Paper presented at: CREST 1st year PhD student workshop (Paris, 2024), Workshop “Unequal ageing: life-expectancy, care needs and reforms to the welfare state” (Paris, 2024), 2nd Welfare and Policy Conference (Bordeaux, 2025), AFÉPOP Conference (Marseille, 2025), 2025 Essen Health Conference
Non-Academic Publication
- IPP Policy Brief 104: On the design of self-financed Prime d’Activité reforms, with F. Bierbrauer, P. Boyer and E. Hansen, 2024.

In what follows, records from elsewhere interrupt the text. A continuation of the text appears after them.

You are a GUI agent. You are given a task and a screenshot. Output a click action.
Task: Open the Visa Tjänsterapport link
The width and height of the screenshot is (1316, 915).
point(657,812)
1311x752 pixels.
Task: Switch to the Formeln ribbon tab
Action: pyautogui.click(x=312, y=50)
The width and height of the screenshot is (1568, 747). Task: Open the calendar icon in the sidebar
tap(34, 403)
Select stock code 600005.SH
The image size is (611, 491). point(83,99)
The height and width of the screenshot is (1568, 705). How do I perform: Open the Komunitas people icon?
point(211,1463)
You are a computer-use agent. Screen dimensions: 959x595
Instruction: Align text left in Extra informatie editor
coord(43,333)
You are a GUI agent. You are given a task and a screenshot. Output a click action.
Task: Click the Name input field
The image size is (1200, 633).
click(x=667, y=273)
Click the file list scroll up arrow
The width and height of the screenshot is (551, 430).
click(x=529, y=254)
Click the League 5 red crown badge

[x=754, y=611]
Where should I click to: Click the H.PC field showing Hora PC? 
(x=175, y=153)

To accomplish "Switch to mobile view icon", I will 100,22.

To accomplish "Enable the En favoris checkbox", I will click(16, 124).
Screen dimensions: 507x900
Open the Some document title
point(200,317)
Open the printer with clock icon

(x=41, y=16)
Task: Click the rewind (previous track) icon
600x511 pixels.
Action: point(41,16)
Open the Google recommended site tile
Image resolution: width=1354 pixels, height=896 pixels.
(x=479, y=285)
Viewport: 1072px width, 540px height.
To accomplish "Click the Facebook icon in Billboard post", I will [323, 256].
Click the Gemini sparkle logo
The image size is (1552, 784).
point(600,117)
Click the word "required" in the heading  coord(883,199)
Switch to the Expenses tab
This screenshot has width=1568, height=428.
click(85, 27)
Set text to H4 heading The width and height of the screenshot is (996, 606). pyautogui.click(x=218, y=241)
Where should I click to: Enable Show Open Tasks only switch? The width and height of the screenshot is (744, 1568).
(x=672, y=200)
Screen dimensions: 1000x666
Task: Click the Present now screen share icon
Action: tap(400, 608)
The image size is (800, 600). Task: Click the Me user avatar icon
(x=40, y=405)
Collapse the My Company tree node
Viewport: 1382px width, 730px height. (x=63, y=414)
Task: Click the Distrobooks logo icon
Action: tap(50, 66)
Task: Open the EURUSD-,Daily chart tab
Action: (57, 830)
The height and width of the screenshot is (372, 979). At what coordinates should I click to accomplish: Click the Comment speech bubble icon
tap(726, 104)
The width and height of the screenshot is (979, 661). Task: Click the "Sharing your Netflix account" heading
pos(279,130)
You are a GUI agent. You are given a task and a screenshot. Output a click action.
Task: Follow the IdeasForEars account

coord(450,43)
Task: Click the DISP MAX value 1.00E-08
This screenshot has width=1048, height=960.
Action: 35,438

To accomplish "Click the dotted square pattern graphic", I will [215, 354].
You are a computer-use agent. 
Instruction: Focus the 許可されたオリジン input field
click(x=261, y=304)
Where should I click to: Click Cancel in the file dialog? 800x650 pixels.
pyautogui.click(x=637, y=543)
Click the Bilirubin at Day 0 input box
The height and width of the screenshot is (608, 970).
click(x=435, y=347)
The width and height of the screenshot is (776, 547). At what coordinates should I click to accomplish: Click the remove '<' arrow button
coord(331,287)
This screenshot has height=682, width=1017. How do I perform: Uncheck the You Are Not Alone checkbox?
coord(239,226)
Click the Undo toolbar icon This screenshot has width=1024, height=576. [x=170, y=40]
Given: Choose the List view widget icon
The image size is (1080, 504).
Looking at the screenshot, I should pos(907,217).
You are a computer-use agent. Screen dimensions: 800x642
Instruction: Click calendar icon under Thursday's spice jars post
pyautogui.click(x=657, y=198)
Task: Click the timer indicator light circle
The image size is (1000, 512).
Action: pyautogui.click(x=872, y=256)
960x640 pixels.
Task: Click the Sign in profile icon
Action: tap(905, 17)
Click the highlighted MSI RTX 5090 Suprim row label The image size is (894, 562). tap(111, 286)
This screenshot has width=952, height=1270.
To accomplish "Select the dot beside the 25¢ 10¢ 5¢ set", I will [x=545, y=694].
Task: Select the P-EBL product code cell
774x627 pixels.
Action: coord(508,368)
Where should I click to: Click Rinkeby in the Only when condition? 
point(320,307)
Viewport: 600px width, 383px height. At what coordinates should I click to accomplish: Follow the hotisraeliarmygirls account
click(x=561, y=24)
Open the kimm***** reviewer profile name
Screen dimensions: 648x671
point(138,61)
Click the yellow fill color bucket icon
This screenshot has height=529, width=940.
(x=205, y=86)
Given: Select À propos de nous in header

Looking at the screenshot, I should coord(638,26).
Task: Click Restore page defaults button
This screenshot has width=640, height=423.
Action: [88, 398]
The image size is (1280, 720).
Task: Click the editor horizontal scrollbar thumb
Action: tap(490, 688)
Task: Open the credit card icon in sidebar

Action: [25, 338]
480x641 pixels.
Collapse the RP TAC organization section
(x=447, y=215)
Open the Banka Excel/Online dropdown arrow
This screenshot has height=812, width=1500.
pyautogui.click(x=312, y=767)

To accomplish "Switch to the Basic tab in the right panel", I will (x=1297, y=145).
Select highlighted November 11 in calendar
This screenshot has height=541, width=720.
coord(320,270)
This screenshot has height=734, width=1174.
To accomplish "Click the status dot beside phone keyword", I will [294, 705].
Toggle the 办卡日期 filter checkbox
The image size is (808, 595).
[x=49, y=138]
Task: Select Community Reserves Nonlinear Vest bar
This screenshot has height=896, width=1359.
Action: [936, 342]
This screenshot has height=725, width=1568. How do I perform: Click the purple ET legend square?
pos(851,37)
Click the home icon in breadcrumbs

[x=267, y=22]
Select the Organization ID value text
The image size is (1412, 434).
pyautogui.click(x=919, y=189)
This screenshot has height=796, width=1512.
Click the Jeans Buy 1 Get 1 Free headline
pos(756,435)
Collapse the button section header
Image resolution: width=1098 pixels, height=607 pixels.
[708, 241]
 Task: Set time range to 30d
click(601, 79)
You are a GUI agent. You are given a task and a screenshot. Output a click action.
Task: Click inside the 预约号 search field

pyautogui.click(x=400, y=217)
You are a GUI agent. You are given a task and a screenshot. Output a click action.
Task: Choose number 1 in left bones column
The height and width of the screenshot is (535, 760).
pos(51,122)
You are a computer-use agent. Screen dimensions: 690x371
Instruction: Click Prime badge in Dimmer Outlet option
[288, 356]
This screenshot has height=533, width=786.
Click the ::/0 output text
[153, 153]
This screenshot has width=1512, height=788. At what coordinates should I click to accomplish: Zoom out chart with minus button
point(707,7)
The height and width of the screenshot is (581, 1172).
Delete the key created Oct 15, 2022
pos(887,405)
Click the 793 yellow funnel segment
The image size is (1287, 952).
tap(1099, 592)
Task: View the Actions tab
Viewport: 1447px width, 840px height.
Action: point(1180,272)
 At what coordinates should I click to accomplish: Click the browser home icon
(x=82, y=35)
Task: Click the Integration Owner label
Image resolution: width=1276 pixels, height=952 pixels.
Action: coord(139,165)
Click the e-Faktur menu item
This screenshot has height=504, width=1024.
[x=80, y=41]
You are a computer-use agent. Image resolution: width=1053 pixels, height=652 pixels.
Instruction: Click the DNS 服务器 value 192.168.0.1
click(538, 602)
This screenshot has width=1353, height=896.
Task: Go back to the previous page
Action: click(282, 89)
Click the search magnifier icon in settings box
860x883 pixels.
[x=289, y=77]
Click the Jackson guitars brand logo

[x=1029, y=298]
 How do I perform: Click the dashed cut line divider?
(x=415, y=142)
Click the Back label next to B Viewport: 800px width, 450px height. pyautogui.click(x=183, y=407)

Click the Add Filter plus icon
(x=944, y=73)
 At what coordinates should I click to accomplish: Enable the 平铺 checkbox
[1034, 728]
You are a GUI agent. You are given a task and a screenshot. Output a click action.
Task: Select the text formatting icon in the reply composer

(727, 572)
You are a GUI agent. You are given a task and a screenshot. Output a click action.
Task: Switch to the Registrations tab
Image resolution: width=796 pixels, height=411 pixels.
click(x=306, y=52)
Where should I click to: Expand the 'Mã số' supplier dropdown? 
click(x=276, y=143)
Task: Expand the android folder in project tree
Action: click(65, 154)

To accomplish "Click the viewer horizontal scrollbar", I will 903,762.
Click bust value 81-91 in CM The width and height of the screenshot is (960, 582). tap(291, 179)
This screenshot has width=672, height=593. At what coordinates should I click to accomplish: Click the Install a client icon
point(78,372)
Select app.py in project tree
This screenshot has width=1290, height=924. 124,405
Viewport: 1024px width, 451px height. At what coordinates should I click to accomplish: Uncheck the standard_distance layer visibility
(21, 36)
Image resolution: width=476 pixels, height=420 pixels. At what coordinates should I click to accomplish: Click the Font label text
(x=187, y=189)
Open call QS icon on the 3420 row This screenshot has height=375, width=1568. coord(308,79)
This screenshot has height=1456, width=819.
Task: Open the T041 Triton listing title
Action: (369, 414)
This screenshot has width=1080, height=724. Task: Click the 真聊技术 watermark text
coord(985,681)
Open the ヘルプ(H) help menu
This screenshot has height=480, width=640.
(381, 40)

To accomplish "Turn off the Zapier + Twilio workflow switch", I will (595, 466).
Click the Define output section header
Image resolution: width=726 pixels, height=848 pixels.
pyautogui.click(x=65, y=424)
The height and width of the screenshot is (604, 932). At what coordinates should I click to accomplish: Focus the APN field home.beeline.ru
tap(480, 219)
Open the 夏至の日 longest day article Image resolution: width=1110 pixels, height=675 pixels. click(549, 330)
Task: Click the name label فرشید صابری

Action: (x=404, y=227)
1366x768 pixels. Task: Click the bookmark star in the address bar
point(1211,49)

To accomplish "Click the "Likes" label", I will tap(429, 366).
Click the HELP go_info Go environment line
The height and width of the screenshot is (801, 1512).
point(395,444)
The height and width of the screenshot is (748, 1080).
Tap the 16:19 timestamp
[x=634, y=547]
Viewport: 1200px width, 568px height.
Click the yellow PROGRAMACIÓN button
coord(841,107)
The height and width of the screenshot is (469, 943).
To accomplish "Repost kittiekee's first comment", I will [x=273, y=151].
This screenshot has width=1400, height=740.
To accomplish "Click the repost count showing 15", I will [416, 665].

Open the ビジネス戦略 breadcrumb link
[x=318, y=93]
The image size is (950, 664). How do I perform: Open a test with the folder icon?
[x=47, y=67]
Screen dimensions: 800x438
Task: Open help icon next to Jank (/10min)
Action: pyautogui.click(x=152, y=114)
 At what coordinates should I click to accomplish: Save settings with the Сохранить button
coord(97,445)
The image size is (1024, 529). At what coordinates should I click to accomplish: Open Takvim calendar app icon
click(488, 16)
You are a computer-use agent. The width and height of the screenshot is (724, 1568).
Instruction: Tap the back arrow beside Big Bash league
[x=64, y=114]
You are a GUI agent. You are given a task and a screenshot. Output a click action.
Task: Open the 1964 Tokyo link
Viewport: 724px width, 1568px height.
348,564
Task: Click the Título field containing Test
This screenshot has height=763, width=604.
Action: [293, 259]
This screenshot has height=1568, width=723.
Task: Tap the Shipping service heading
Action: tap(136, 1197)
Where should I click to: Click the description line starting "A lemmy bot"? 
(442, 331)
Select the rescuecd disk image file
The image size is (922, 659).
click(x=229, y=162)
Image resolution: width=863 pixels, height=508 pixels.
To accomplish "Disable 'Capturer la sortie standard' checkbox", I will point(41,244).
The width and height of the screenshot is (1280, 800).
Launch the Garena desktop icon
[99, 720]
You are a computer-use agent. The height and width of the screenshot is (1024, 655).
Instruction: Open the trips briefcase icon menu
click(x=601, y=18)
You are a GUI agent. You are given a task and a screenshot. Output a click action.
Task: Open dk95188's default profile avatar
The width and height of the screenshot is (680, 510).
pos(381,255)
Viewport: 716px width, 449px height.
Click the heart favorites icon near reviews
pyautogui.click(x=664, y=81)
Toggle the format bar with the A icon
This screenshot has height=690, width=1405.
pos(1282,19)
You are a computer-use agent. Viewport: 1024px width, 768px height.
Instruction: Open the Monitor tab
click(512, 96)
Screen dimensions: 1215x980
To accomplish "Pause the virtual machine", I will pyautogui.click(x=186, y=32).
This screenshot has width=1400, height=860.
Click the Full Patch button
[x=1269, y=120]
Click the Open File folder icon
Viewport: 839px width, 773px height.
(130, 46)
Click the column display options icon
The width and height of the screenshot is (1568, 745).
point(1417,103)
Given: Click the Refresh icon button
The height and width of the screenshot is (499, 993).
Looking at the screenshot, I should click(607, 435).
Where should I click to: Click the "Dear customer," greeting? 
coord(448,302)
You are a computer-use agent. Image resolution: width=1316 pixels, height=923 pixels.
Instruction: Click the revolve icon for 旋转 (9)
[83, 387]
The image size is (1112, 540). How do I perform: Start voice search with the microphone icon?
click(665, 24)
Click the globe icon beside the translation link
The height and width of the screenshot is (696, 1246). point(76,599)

Abstract: Earning subsidies or in-work benefit programs have become a defining feature of OECD countries’ tax and transfer programs. This note presents novel results on the efficiency-enhancing potential of reforms involving earning subsidies with a focus on the Prime d’Activité. We show that a test function can be used to identify potential inefficiencies of a given tax and transfer system. These inefficiencies can be addressed by reforms using earning subsidies. This approach also makes it possible to evaluate whether an implemented reform was self-financing. We apply these results to the French tax and transfer system in 2018, taking the case of single people with one child as an illustration. This reform was part of a 10-billion-euro plan to improve the economic well-being of the working poor and the middle class, presented in December 2018 by President Macron in response to the Yellow Vests movement. We show two main results. First, some inefficiencies were present before the 2019 reform. Second, the 2019 reform was not self-financing: implementing a self-financed reform would have required focusing on a narrower income range than the one chosen in 2019, but the reform pursued other objectives. The methodology introduced in this policy brief could be applied to other situations, which could help assess whether there are still inefficiencies in the current tax and transfer system. This is notably the work that is underway in Germany, with a report presented to the Ministry of Labor at the end of 2023 as part of coalition agreements aimed at reforming subsidies for low-income households.